**EXERCISE 1:** From the excerpt below on modeling article tags, copy word for word the part that opens with the words containing "CREATE TABLE tags" and closes with "KEY (article_id, tag_id)".
**EXERCISE 2:** In the excerpt below on modeling article tags, what kind of relationship exists between articles and tags?

::: SELECTED EXCERPT :::

Every one of these is trivial with the right model and miserable with the comma-separated column.

What went wrong: a hidden M:N

The relationship between articles and tags is many-to-many: an article has many tags, and a tag applies to many articles. The text column tried to pretend it was a single attribute, hiding the M:N. As Chapter 17 stresses, M:N relationships require a junction table — and tags are also a multi-valued attribute, which likewise becomes its own table. Two signals, same fix.

The correct model

Three entities — articles, tags, and the junction article_tags:

CREATE TABLE tags (
    tag_id      integer GENERATED ALWAYS AS IDENTITY PRIMARY KEY,
    name        text NOT NULL UNIQUE,        -- canonical, no duplicates
    description text,
    color       text                          -- tags can now have attributes
);

CREATE TABLE article_tags (                    -- the junction (M:N resolution)
    article_id integer NOT NULL REFERENCES articles (article_id) ON DELETE CASCADE,
    tag_id     integer NOT NULL REFERENCES tags (tag_id)         ON DELETE CASCADE,
    PRIMARY KEY (article_id, tag_id)

::: SUPPLIED MATERIAL :::

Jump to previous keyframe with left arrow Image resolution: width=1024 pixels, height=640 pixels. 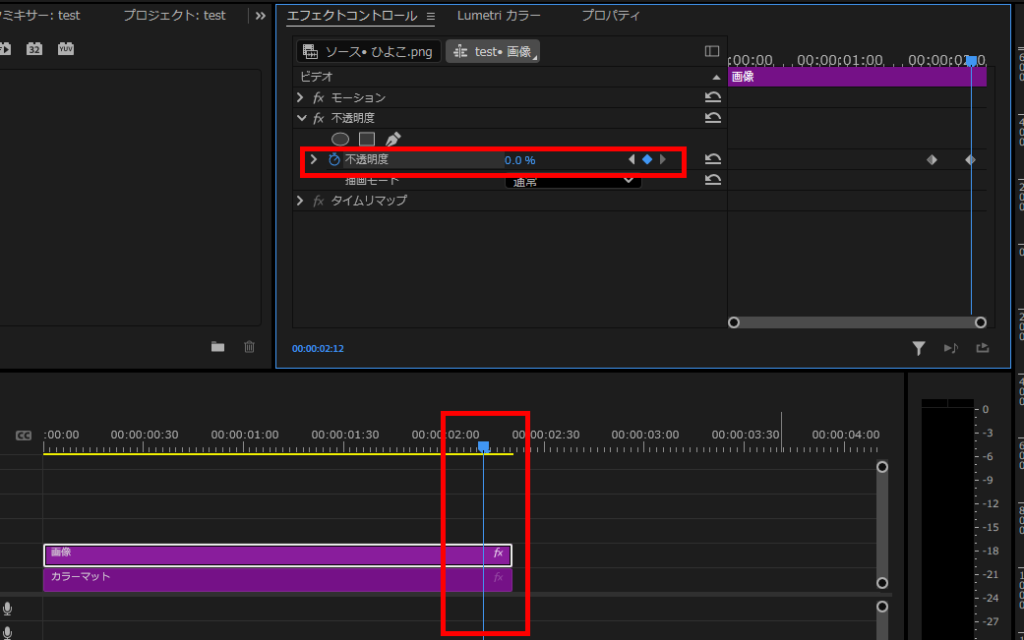pos(631,159)
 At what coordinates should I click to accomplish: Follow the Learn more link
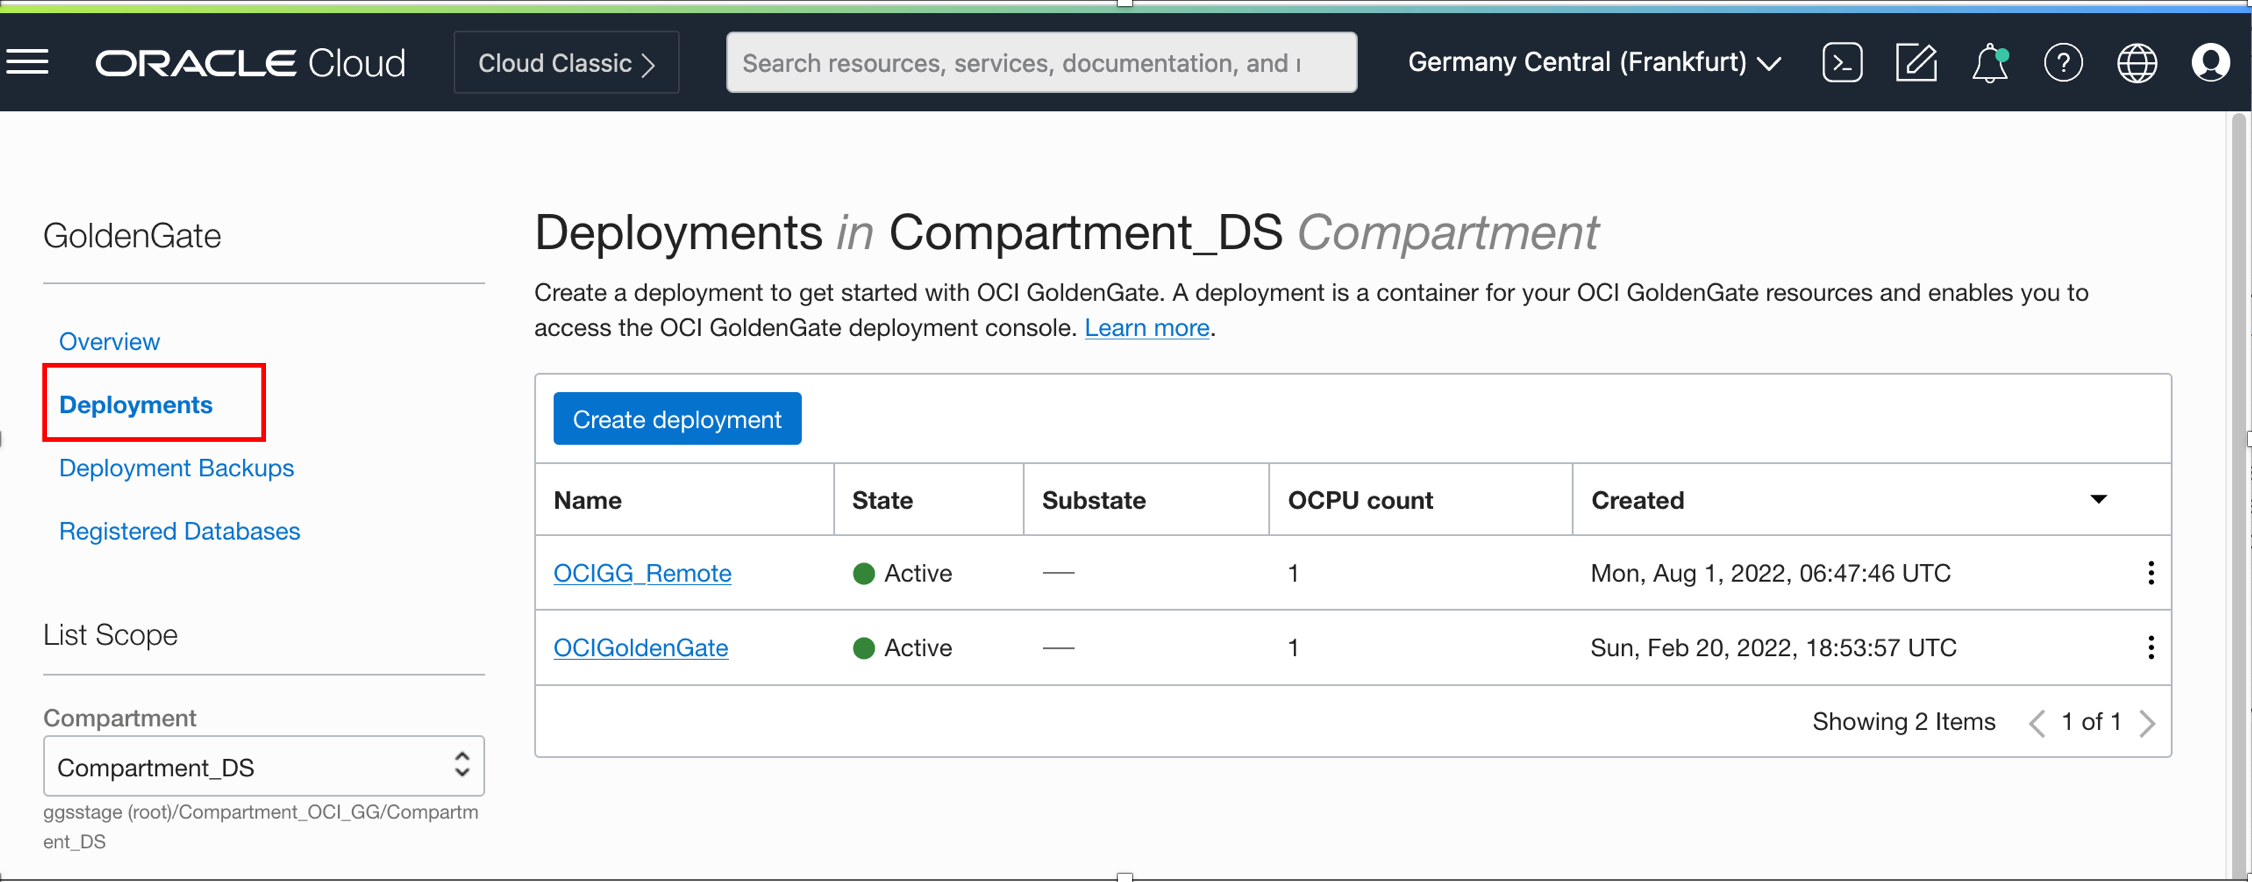click(1146, 328)
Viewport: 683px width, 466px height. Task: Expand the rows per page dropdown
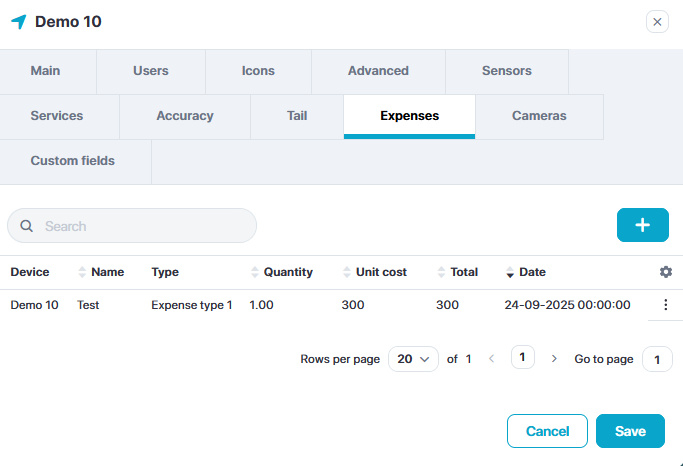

:::

**ANSWER SECTION 1:**
CREATE TABLE tags (
    tag_id      integer GENERATED ALWAYS AS IDENTITY PRIMARY KEY,
    name        text NOT NULL UNIQUE,        -- canonical, no duplicates
    description text,
    color       text                          -- tags can now have attributes
);

CREATE TABLE article_tags (                    -- the junction (M:N resolution)
    article_id integer NOT NULL REFERENCES articles (article_id) ON DELETE CASCADE,
    tag_id     integer NOT NULL REFERENCES tags (tag_id)         ON DELETE CASCADE,
    PRIMARY KEY (article_id, tag_id)

**ANSWER SECTION 2:** It is many-to-many: an article has many tags, and a tag applies to many articles.